あの頃の私は、笑って過ごす“幸せなふつうの主婦”だった
結婚して、3人の子どもたちに恵まれ、真面目な夫と静かな日々を送っていました。
派手な生活ではなかったけれど、家族でご飯を食べて、笑って過ごして——
そんな“何気ない毎日”が、私にとっては本当に幸せだったんです。
すれ違いは、転職と夢のスタートから始まった
私も夫も、それぞれの理由で仕事を変えました。ずっと憧れていた“夢だった仕事”に転職した私。けれどその職場では、どうしても合わない上司との関係に悩みました。
そんなある日、つらくて泣きながら夫に相談したことがありました。すると、返ってきたのは「俺にそんなこと言われても困る」「俺だってきつい」という言葉。
ただ、聞いてほしかっただけなのに…。ああ、もうこの人には何も相談できないんだ。
そう感じてから、私の心は少しずつ夫から離れていきました。もちろん、それは態度にも表れていたと思います。
環境がガラッと変わり、お互いに余裕がなくなっていったのだとも。
仕事自体はやりがいがあって続けたかったけど、精神的に限界になってしまい、1年ほどで退職することに。

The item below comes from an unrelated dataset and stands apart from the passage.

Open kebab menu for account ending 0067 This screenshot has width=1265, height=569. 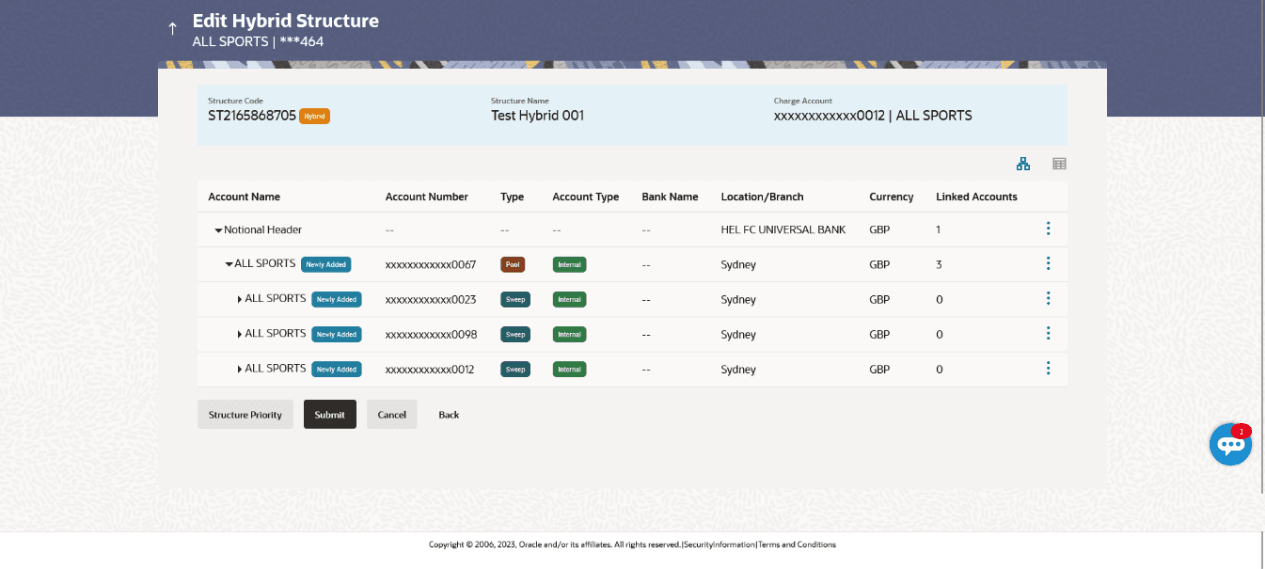(x=1048, y=264)
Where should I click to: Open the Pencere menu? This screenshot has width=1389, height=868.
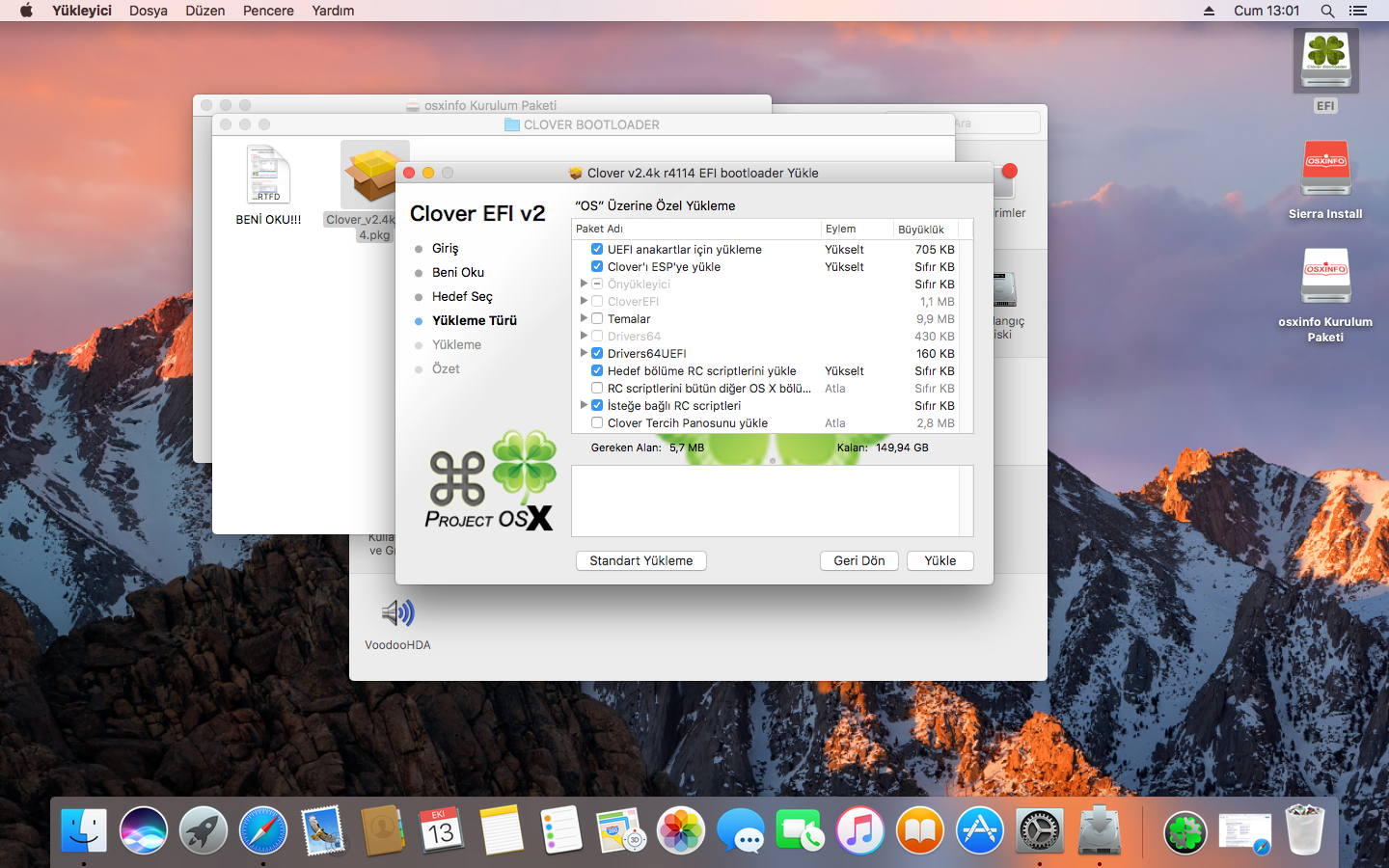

家にいても会話はどんどん減っていって、ふたりの空気はどこかピリピリしていました。
もう一度話したいと思った私と、かみ合わない会話
夫はだんだんと口数が減り、家ではほとんど笑わなくなりました。
私も無理に話しかけるのをやめ、必要最低限の会話だけの日々。
家庭の空気は冷え切っていて、子どもたちにもそのストレスが伝わってしまったのか、
当時、ひとりの子どもが抜毛症を発症しました。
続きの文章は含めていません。